January and February of 2002 elapsed with little activity on the
permissions front. Despite my additional cuts, the outstanding permissions
were still delaying production. No responses turned up to the letters
I had sent to South Africa regarding Mphahlele and Krog. At the
beginning of March, I sent a second letter to Mphahlele in care
of the University of Witwaterswand. This one was returned, with
one word written across the address, "LEFT." Kay finally
relented at this point, since I did have the British Commonwealth
permission and had been trying to locate Mphahlele since August;
his words were allowed to remain. This was the one instance in which
it was deemed that I had made "every reasonable effort . .
. to trace the owners of the copyright materials," as the disclaimer
that eventually appeared on the copyright page of my book stated.
In March I tried faxing Random House SA again about the Krog quotations,
but the fax number listed on the webpage was now out of service.
Consequently, I sent Stephen Johnson, the Managing Editor of the
permission department, an urgent email request. His assistant replied:
Mr. Johnson, the only person at Random House who could deal with
such a request, was currently overseas. She doubted whether he had
received my first request, but gave me his personal email address.
Finally, on March 18, I heard from Stephen, who gave the necessary
permission and-incredibly-didn't charge me a penny. (I had not repeated
my original plea for economic mercy in the subsequent communications,
so I wonder if he had indeed received my first request.)

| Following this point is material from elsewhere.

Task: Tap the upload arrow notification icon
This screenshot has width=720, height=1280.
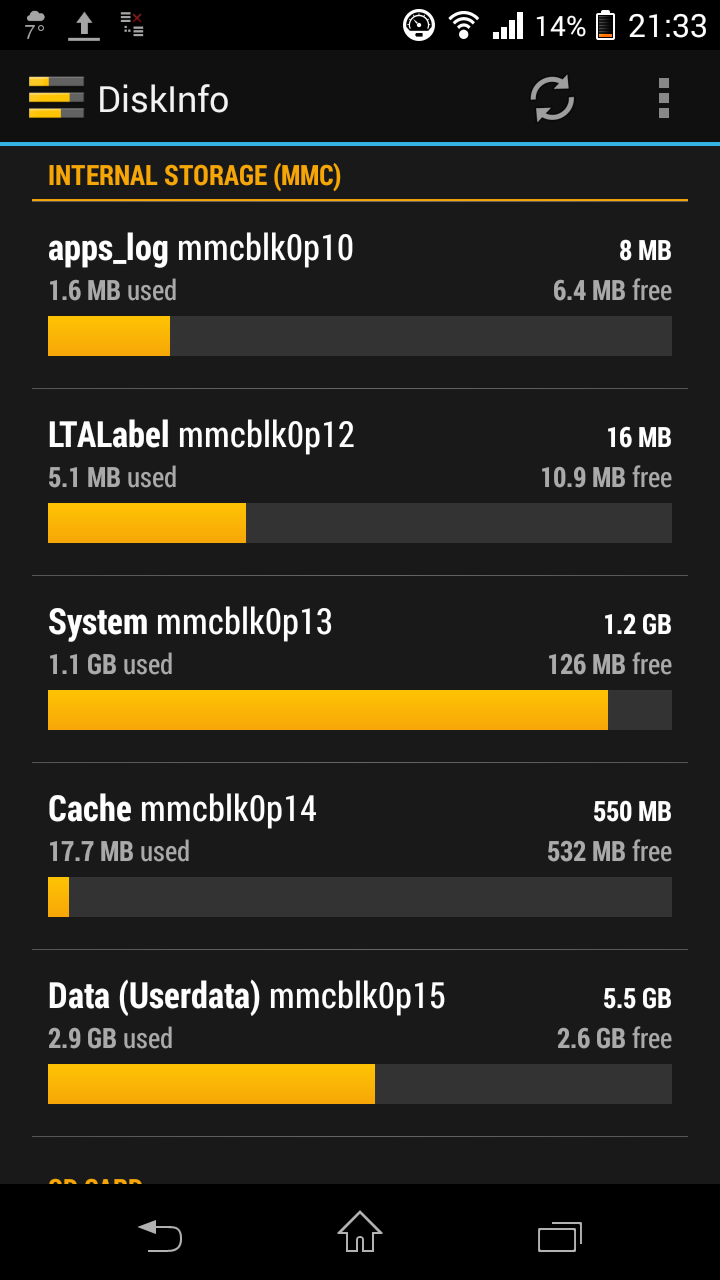Action: pyautogui.click(x=84, y=25)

On March 18, I wrote Jim Lance, "The permissions requests for
[my book] are almost all in, with the exception of one South African
writer who has not responded [Mphahlele]. We're going to go with
a disclaimer, and the book has finally been sent to the printer.
I do need to send off the permission check soon. Did you hear anything
back about Heinemann helping out with these? I paid one invoice
of $180; I have others totaling $448 yet to be paid." To help
with these costs, Heinemann sent me $500 that would be deducted
from future royalties. In addition, many of the publishers required
that I send them one or two copies of my published book. Once again
I was responsible for paying for these books and their shipping
costs, which totaled $249.03 even with my authorial discount and
were charged against my royalties. My most recent semi-annual royalty
report from Greenwood, issued on June 28, 2003, showed a negative
balance of $184.66. But then one doesn't write an academic book
for the income.
My story demonstrates the difficulties that are created when one
writes about texts written by living authors, who may object to
a negative critique of their work, as well as the trouble created
by writing about African authors, who may be difficult to locate.
Attempting to track down and receive the permissions that my publishers
deemed necessary delayed the publication of my book, I estimate,
by nine months to a year. My inability to locate two African authors
who held their own copyrights necessitated severely revising several
chapters of the manuscript. Another section was modified when I
realized that my sharply critical assessment would not be received
well by the author who held the copyright. A third fell to the red
pen when the author failed to respond to my request sent through
his publisher.
Another problem concerns the financial burden of paying hundreds
of dollars of permission fees for an academic publication. Even
with considerable editing to avoid having to obtain permissions,
I had to pay over $875 in fees and expenses in order to publish
my book. Fortunately, Heinemann was willing to advance me the fees,
but it is taking some time to recoup that advance, given the meager
return that an academic author receives from her work. My story
suggests several revisions in copyright law and/or interpretation
that would be necessary in order to facilitate scholarship on contemporary
writing that is not constrained by geographical contingencies, critical
sensitivity, and financial pressure.